3 Feb 2020

Cephalopods in Mind

Neuroscience, the study of the brain, and ethology, the study of animal behavior, constitute the blossoming, interdisciplinary field of neuroethology. 

“When scientists examine the brain, we don’t study it in isolation, but rather, in the context of behavior –  much of neuroscience is actually neuroethology,” said Professor Sam Reiter, the head of the newly formed Computational Neuroethology Unit at the Okinawa Institute of Science and Technology Graduate University (OIST).

Reiter and his colleagues hold a special interest in coleoid cephalopods: squid, cuttlefish, and octopuses. “Researchers have found that cephalopod brains are capable of sophisticated processes like episodic memory,” Reiter explained. “They’re exhibiting amazingly complex behaviors underpinned by neural architecture that is radically different from that of humans.”

Reiter, who came to OIST in October of 2019 from the Max Planck Institute for Brain Research, uses experimental and computational techniques to study cephalopods. Through his research, he hopes to shed light on the brain function underpinning these animals’ behaviors and perceptual faculties.

 

Professor Sam Reiter, the head of the newly established Computational Neuroethology Unit, stands in his office at OIST.

Prior to coming to OIST, Reiter earned his PhD in neuroscience at Brown University in the United States. Over the course of his postdoctoral studies, his interests shifted toward exploring intersections of neuroscience and animal behavior.

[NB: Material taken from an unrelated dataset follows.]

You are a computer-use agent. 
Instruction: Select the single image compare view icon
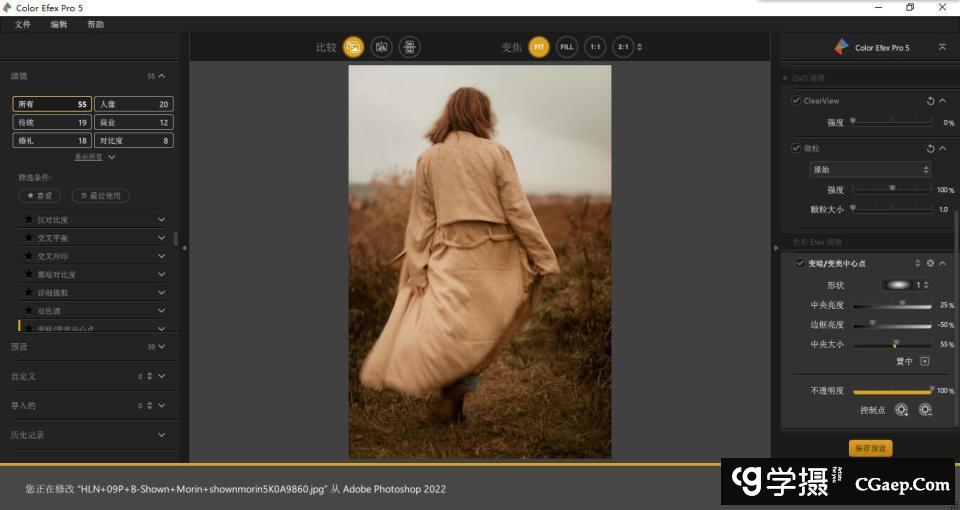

In his previous work, Reiter was taking electrophysiological recordings of reptile brains, observing that reptiles experienced two distinct stages of sleep. These stages appear to be homologous to rapid eye movement (REM) sleep and non-REM sleep in mammals. In mammals, two-stage sleep has been implicated in memory consolidation among other functions. Reptiles diverged evolutionarily from humans hundreds of millions of years ago, indicating that these two stages of sleep are incredibly ancient.

While this work was progressing, Reiter became increasingly interested in the cuttlefish living nearby the reptiles in his lab.

The secrets of camouflage

Now at OIST, Reiter is interested in studying cuttlefish sleep (they have exhibited sleep-like behavior), but also, how they camouflage their bodies to elude predators.

Cuttlefish have a special proclivity for camouflage – nearly instantaneously, they can alter the texture, color, and pattern of their skin to blend into elaborate, colorful backgrounds.

Millions of chromatophores – specialized pigment cells studding the animal’s skin – orchestrate cuttlefish camouflage. These cells are encircled by muscles that contract and expand in response to input from motor neurons in the brain; thus, the movement of chromatophores is tied directly to brain processes. Reiter is interested in recording chromatophore dynamics as a readout of the neural activity underpinning this behavior.

 

Cuttlefish can camouflage themselves against many different backgrounds. Can you spot the cuttlefish?

Photo credit: Keishu Asada.

Reiter and his colleague, Dr. Gilles Laurent from Max Planck Institute for Brain Research, recently published an article in Current Opinions in Neurobiology on the relationship between textural perception and camouflage in cuttlefish. According to Reiter, studying camouflage may provide greater insight into how the animals’ visual systems differentiate between textures in their environment.

When humans visually perceive scenery, the brain groups this scenery into textural patterns to extrapolate its important elements. Reiter suspects that textural perception is not unique to humans – or even to mammals. Cuttlefish perception could possibly work in a similar way.

Reiter is now taking detailed video footage of cuttlefish to study chromatophore activity. In addition, he is harnessing up-and-coming technologies like machine learning and supercomputing to analyze this chromatophore activity quantitatively.

“We want to understand just how cuttlefish select backgrounds to camouflage to,” said Reiter.  “This may give us insight into the mechanisms of their visual perception – as well as the visual perception of the predators hunting them.” These questions will continue to inspire his research at OIST.